Ishiguro tells the story of an English Butler who voyages through memory lane, holding up his life to the critique that hindsight offers. This is a story of a man dedicated to duty, loyal to a fault - if there's anything such as this. Duty came first for him, and before its altar all else is put to rest - affection, love, personal life, opinion, common sense. This is, in a few words, what dignity entailed according to Mr Stevens, the Butler. Hear him speak: "The great butlers are great by virtue of their ability to inhabit their professional role and inhabit it to the utmost; they will not be shaken out by external events, however surprising, alarming, or vexing. They wear their professionalism as a decent gentleman will wear his suit: he will not let ruffians or circumstances tear it for him in the public gaze; he will discard it when, and only when, he wills to do so, and this will invariably be when he is entirely alone."

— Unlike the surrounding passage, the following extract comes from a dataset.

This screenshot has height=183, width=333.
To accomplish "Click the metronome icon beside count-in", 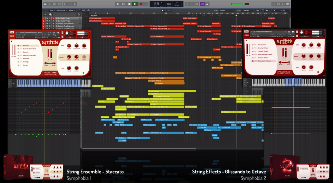I will point(208,4).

During the course of the novel, you become friends with Mr Stevens, you get to know him. And so you shed silent tears for him as you see his loneliness, solitariness and near despondency. You pity him as he stands naked before what would have been; a life that would have been–and I say this cautiously–happy. You cannot but see, at the end of the book and near the end of Mr. Steven's life, that what you have read is a summary of a life lived with dignity and the utmost professionalism but all the same, a 'wasted life'. He realizes this and he himself says:
"I trusted I was doing something worthwhile. I can’t even say I made my own mistakes. Really – one has to ask oneself – what dignity is there in that?"
But for Steven, and indeed for us all, "What can we ever gain in forever looking back and blaming ourselves if our lives have not turned out quite as we might have wished?"
"What is the point in worrying oneself too much about what one could or could not have done to control the course one's life took? Surely it is enough that the likes of you and I at least try to make our small contribution count for something true and worthy. And if some of us are prepared to sacrifice much in life in order to pursue such aspirations, surely that is in itself, whatever the outcome, cause for pride and contentment."
We should adopt a more positive outlook and try to make the best of what remains of our day.
"The Remains of the Day" is many things, not a single thing. Ishiguro's handle on the structure of words, and his prosaic mastery is definitely a feat one must aspire to. "I would say that it is the very lack of obvious drama or spectacle that sets its beauty apart." This book, in my opinion, is not for everyone, it’s for the tender and the thoughtful unafraid of being broken at the end of a page.